Stored records
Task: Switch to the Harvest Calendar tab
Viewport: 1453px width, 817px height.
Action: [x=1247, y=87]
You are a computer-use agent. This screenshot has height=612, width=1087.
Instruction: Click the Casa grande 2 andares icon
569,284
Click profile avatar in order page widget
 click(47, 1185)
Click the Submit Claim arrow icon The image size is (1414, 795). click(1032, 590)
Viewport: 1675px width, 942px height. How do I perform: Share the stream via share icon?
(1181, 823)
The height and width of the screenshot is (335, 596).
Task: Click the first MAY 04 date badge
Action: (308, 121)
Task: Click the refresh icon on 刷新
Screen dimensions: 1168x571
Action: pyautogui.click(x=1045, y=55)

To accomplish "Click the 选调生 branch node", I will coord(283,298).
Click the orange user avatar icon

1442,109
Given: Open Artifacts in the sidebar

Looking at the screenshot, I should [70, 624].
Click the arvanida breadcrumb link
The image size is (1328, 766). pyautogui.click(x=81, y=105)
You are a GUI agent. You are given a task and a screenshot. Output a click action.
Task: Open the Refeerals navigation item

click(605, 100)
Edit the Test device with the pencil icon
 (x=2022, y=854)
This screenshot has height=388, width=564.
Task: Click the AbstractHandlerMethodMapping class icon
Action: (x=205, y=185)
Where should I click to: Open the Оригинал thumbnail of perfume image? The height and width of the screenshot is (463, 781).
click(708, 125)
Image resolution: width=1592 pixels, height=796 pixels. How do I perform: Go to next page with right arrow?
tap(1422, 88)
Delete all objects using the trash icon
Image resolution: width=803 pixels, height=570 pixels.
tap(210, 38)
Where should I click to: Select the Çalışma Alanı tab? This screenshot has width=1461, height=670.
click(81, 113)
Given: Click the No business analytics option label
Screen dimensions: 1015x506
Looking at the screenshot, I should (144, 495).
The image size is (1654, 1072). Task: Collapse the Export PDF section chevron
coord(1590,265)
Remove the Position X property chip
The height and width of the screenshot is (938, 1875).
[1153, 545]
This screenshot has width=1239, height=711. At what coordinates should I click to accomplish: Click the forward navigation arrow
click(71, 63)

ACTION ITEM – Each line above must be reproduced exactly as it stands.

RESULT –
Task: Switch to the Harvest Calendar tab
Viewport: 1453px width, 817px height.
Action: [x=1247, y=87]
You are a computer-use agent. This screenshot has height=612, width=1087.
Instruction: Click the Casa grande 2 andares icon
569,284
Click profile avatar in order page widget
 click(47, 1185)
Click the Submit Claim arrow icon The image size is (1414, 795). click(1032, 590)
Viewport: 1675px width, 942px height. How do I perform: Share the stream via share icon?
(1181, 823)
The height and width of the screenshot is (335, 596).
Task: Click the first MAY 04 date badge
Action: (308, 121)
Task: Click the refresh icon on 刷新
Screen dimensions: 1168x571
Action: pyautogui.click(x=1045, y=55)

To accomplish "Click the 选调生 branch node", I will coord(283,298).
Click the orange user avatar icon

1442,109
Given: Open Artifacts in the sidebar

Looking at the screenshot, I should [70, 624].
Click the arvanida breadcrumb link
The image size is (1328, 766). pyautogui.click(x=81, y=105)
You are a GUI agent. You are given a task and a screenshot. Output a click action.
Task: Open the Refeerals navigation item

click(605, 100)
Edit the Test device with the pencil icon
 (x=2022, y=854)
This screenshot has height=388, width=564.
Task: Click the AbstractHandlerMethodMapping class icon
Action: (x=205, y=185)
Where should I click to: Open the Оригинал thumbnail of perfume image? The height and width of the screenshot is (463, 781).
click(708, 125)
Image resolution: width=1592 pixels, height=796 pixels. How do I perform: Go to next page with right arrow?
tap(1422, 88)
Delete all objects using the trash icon
Image resolution: width=803 pixels, height=570 pixels.
tap(210, 38)
Where should I click to: Select the Çalışma Alanı tab? This screenshot has width=1461, height=670.
click(81, 113)
Given: Click the No business analytics option label
Screen dimensions: 1015x506
Looking at the screenshot, I should (144, 495).
The image size is (1654, 1072). Task: Collapse the Export PDF section chevron
coord(1590,265)
Remove the Position X property chip
The height and width of the screenshot is (938, 1875).
[1153, 545]
This screenshot has width=1239, height=711. At what coordinates should I click to accomplish: Click the forward navigation arrow
click(71, 63)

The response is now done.